### What the exercise asks
Within these entries, which lines include the string "agent"? Copy each one.

##### Recorded information #####

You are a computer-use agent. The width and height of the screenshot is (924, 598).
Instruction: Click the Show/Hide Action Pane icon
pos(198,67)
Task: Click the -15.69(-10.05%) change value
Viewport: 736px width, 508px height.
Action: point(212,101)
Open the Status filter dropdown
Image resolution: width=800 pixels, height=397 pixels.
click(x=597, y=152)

#####
##### Recorded information #####

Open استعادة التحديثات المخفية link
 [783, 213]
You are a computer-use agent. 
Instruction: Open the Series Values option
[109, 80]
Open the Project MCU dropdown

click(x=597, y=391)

#####

### Answer area
You are a computer-use agent. The width and height of the screenshot is (924, 598).
You are a computer-use agent. 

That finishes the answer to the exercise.